La Cour constitutionnelle de Roumanie valide le budget 2026 sous tension
Le budget de la Roumanie pour 2026 peut être promulgué, après que la Cour constitutionnelle a rejeté les recours déposés par l'opposition nationaliste au sein du Parlement de Bucarest.
Sorin Iordan, 27.03.2026, 11:20
La Cour constitutionnelle de Roumanie a rejeté à l’unanimité le recours introduit par l’opposition nationaliste, incarnée par l’Alliance pour l’union des Roumains (AUR), contre la loi de finances de l’État pour l’année en cours. Les juges n’ont relevé aucune irrégularité dans le processus législatif, contrairement aux griefs formulés par le parti d’extrême droite d’opposition AUR (Alliance pour l’union des Roumains), qui dénonçait le recours à une procédure accélérée pour le débat et l’adoption du texte. Concernant les critiques portant sur des prévisions économiques jugées irréalistes, la Cour a estimé qu’elles relevaient de choix politiques et d’opportunité en matière de politique budgétaire, et non d’un contrôle de constitutionnalité. Elle a également précisé que les reproches visant le maintien du niveau actuel des pensions, des allocations familiales et des bourses d’études sortaient du champ d’application de la loi de finances.
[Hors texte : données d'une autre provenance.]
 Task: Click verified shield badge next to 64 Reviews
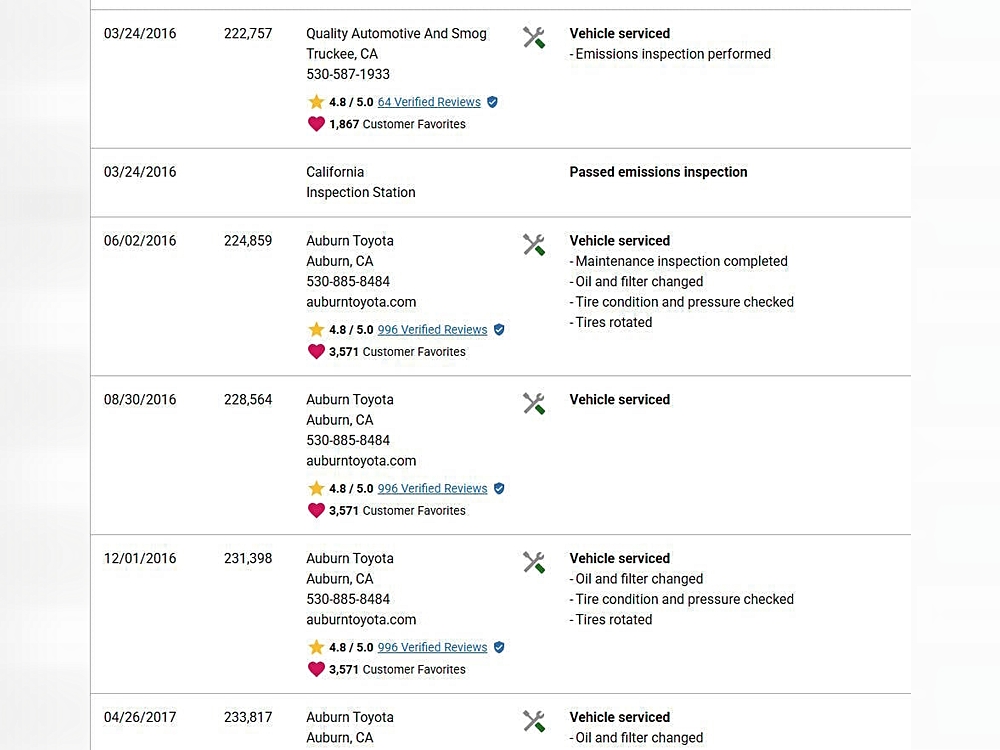tap(492, 102)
Un budget ambitieux sous contrainte de rigueur
Adopté la semaine dernière par le Parlement, le budget roumain pour 2026 table sur un produit intérieur brut franchissant, pour la première fois, le seuil des 2 000 milliards de lei, soit environ 392,5 milliards d’euros. Il repose sur des hypothèses de croissance modérée (1 %), d’inflation annuelle moyenne de 6,5 %, et prévoit un déficit budgétaire de 6,2 %, avec un salaire mensuel moyen net estimé à 5 555 lei (1 090 euros). Le texte inclut des crédits d’engagement destinés à soutenir de nouveaux programmes d’aides d’État et à encourager l’investissement privé. Par ailleurs, un effort financier inédit est consenti en faveur des collectivités locales, avec une enveloppe de 164 milliards de lei (plus de 32 milliards d’euros), en hausse de plus de 25 milliards de lei par rapport à l’an dernier, en grande partie financée par des fonds européens appelés à dépasser 110 milliards de lei (environ 21,5 milliards d’euros). Dans le même temps, la dette publique brute devrait atteindre 61,8 % du PIB. Soucieux de préserver la discipline budgétaire, le gouvernement a fixé des plafonds stricts pour les principales catégories de dépenses, notamment celles liées aux salaires publics, à la protection sociale et au service de la dette. Concrètement, plusieurs mesures de rigueur sont instaurées dans le secteur public : gel des retraites, suppression des primes et bonus, non-rémunération des heures supplémentaires, ainsi que la fin des aides financières au départ à la retraite pour les agents quittant leurs fonctions en 2026. L’Exécutif de Bucarest défend un budget « réaliste », fondé sur des principes de responsabilité, d’équilibre et de développement durable. Son adoption intervient toutefois dans un contexte budgétaire fragile : en 2024, la Roumanie affichait le déficit le plus élevé de l’Union européenne, à 8,65 % du PIB. Selon des données préliminaires du ministère des Finances, celui-ci aurait reculé à 7,65 % en 2025. Après les deux premiers mois de l’année en cours, il s’établissait à 0,7 % du PIB, soit deux fois moins que sur la même période l’an passé.